Then I realized that you had mistaken me with Bobby S. (my band members got a laugh when they noticed you explained beginners advice to me, no affence Olivier :) ) I was giving some advice to BOBBY's slapping problem. Anyway, thanks for your advice on my 5-string problem. I must say that I have noticed too that Fender Jazz 4-string is a great slap bass.
: Hi fusion man,
: I read both of your questions and I can relate to them cause I've been through the whole thing before.
: Fisrt of all, the book you bought is one of the best slapping method I've ever seen.
: Second, Fender Jazz 4 strings are fabulous slapping instruments. I love the on I have. The thin neck makes it an intrument that is easier to control when slapping.
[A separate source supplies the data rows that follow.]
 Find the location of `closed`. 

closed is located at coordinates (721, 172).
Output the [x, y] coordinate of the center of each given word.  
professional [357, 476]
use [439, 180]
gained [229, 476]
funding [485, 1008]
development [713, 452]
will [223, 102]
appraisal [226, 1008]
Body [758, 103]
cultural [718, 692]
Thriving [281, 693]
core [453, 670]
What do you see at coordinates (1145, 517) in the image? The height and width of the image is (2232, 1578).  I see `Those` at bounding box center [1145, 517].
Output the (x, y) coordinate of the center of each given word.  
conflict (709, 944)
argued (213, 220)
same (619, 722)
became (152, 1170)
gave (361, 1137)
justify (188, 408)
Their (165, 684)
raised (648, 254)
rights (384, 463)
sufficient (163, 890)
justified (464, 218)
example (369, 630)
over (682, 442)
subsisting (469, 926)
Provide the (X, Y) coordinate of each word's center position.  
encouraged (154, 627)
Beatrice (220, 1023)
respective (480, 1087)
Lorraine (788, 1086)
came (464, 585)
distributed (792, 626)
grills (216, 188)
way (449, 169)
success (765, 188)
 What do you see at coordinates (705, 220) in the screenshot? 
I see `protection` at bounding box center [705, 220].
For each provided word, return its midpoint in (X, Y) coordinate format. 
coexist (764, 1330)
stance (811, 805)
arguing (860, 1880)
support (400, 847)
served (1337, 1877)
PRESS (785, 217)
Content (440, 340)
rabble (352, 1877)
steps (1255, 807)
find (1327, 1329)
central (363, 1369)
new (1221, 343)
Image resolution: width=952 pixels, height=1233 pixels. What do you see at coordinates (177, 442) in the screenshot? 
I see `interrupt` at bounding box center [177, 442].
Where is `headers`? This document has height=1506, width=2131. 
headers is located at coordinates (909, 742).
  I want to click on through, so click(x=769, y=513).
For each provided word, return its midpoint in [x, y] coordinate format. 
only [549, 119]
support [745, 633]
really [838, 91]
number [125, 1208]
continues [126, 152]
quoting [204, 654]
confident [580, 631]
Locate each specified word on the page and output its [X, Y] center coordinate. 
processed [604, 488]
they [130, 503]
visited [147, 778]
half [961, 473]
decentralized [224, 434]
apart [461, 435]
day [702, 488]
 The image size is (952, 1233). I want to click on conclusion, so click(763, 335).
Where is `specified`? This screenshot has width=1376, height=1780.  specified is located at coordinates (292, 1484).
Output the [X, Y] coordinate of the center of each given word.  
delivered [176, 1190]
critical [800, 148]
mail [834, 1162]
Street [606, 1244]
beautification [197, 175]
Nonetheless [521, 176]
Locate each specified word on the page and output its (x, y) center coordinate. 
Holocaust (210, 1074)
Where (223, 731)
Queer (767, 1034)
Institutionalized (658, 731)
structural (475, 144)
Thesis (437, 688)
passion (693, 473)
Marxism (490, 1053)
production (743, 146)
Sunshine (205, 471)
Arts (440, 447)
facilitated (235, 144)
: Regarding the sore thumb, take it easy, you will get used to it...
: Now for the A string problem, you'll get get it the same way you get to Carnegie Hall: Practice man, Practice... But seriously, you can also try taking the E string off your bass to concentrate on the bounce you should be expecting from the A string. Once you get the feeling right, put the E string back on an practice shifting from E to A. Always keep in mind the type of bounce you are looking for. You can actually do the same for every string.
: About shifting from E to A, try Herbie Hancock's Chameleon or Kameleon (or however it's spelled) (you might find English mistakes for I'm French-Canadian)That song has a strong slow repetitive groove that is perfect for begining slappers.
: Finally, about the 5-string, I usually slap a lot less on my 5 than my 4. 5-string basses are harder to slap on because of the width of the neck and the extra string. It is a challenge for the hands and I have a hard time getting as a cool a punchy tone as with a 4-string. You will notice the attack is not as bright on a 5. Plus if shifting E to A on a 4-string is a challenge, imagine shifting from B to E. As a matter of fact, on most 5-strings I've had or tried the B string was way too loose to get a good slap attack.I usually keep my 5-string for fat grooves.
: I hope these advices will help you out and good luck.
: Olivier Laroche
: p.s. Don't do like most new slappers, use this technique with taste, mix it with fingerstyle grooves. Lock'em well with the drummer. You don't want to sound like a pop-corn machine plugged into a 300 watts amp, do you ?
: About the sore thumb, take it easy, you will get used to the technique.